__Records from a data collection__.
* * * * * * *
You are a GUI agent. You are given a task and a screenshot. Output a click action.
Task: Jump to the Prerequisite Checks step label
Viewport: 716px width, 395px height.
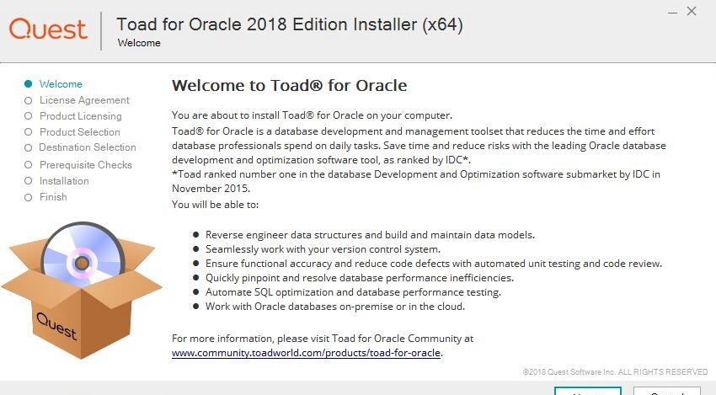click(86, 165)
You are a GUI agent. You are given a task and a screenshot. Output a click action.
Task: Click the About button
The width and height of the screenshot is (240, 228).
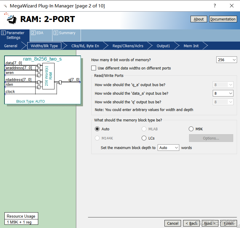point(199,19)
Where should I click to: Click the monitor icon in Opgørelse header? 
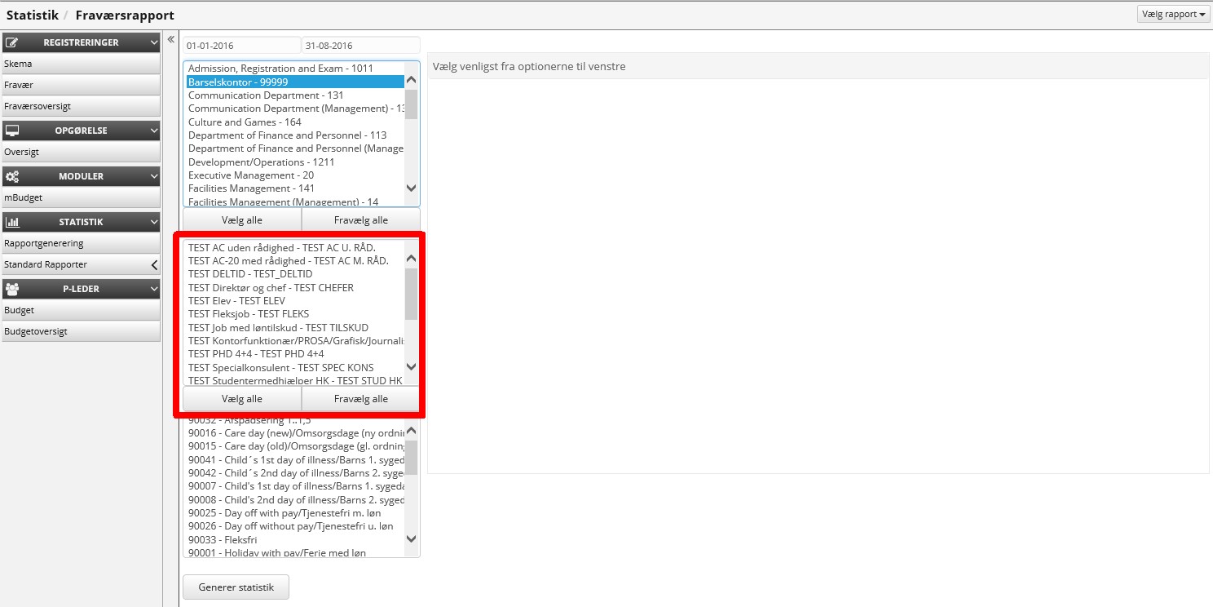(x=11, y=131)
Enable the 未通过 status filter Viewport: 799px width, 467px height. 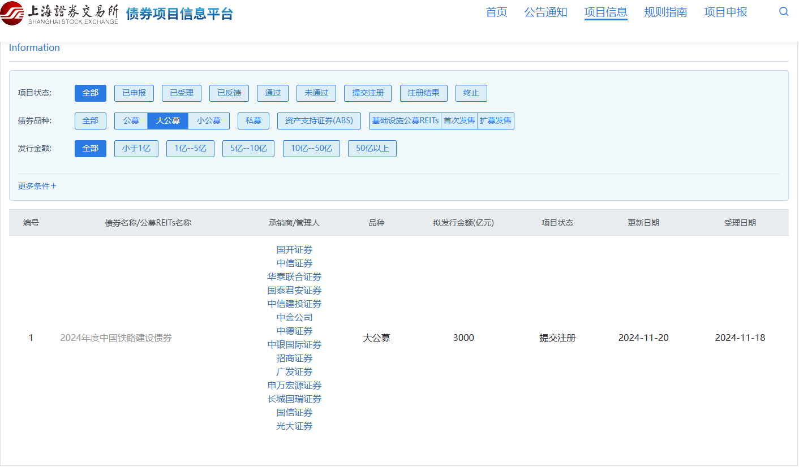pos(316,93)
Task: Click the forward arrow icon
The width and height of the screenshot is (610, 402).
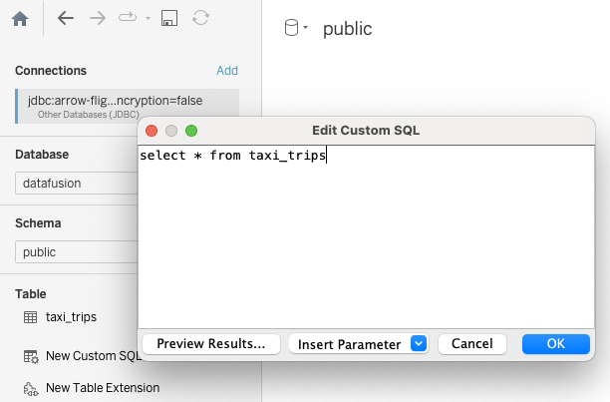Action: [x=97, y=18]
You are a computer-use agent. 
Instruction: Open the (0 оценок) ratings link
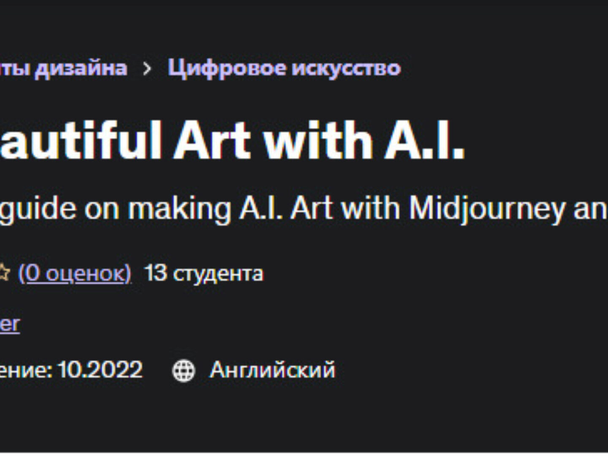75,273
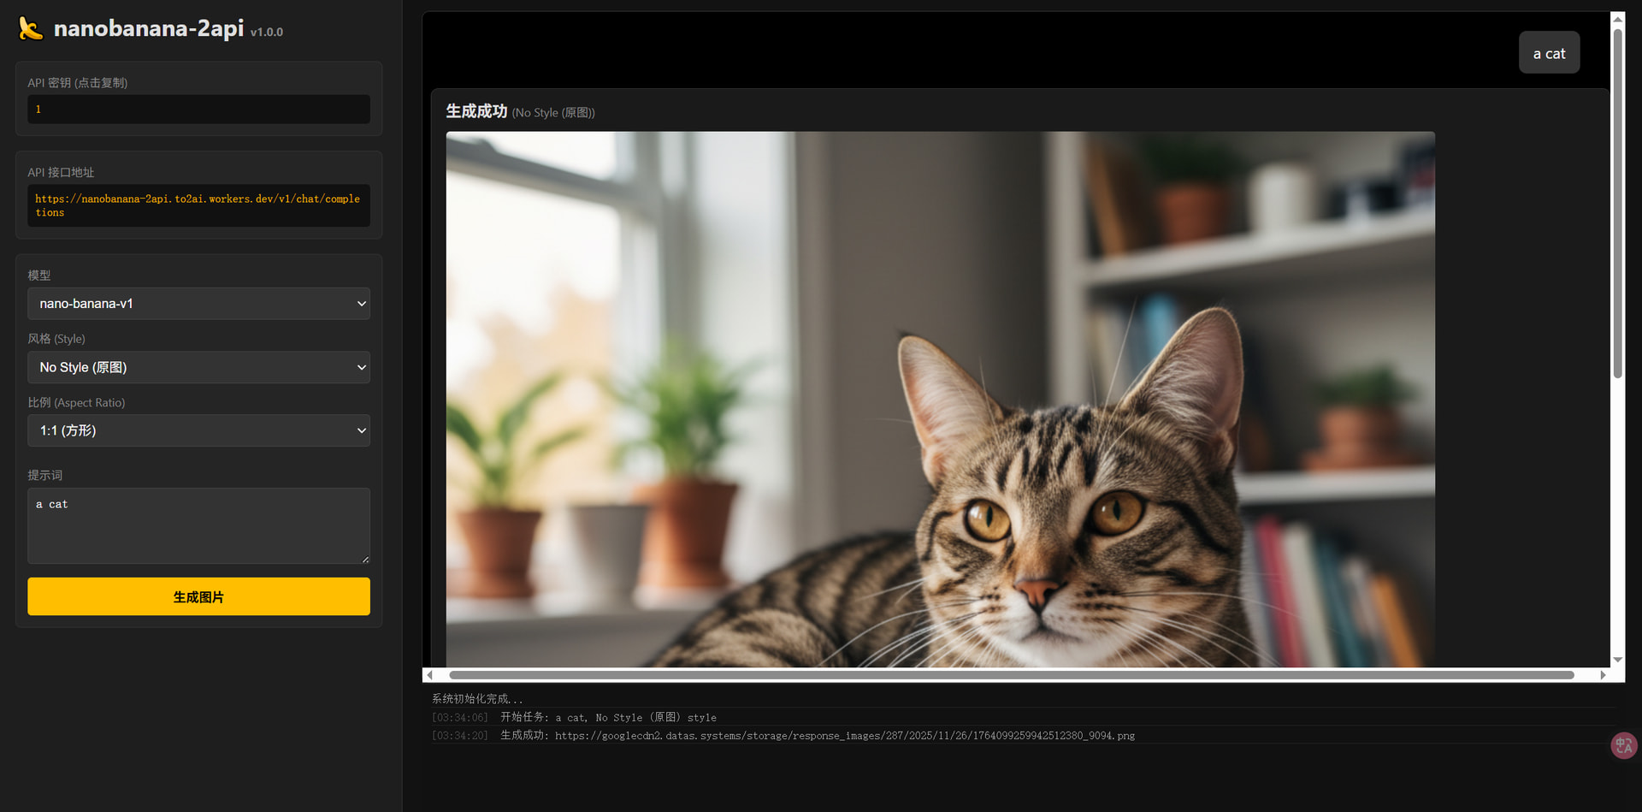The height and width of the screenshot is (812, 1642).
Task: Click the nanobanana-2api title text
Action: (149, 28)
* * * * * * *
__Exercise__. Please transcribe exactly the lines from the one containing "You are a computer-use agent." through the final line of the data, including both, and nothing else. Pictures are to be left out.

__Answer to this task__.
You are a computer-use agent. 
Instruction: Open the (0 оценок) ratings link
75,273
The height and width of the screenshot is (812, 1642).
Task: Click the nanobanana-2api title text
Action: (149, 28)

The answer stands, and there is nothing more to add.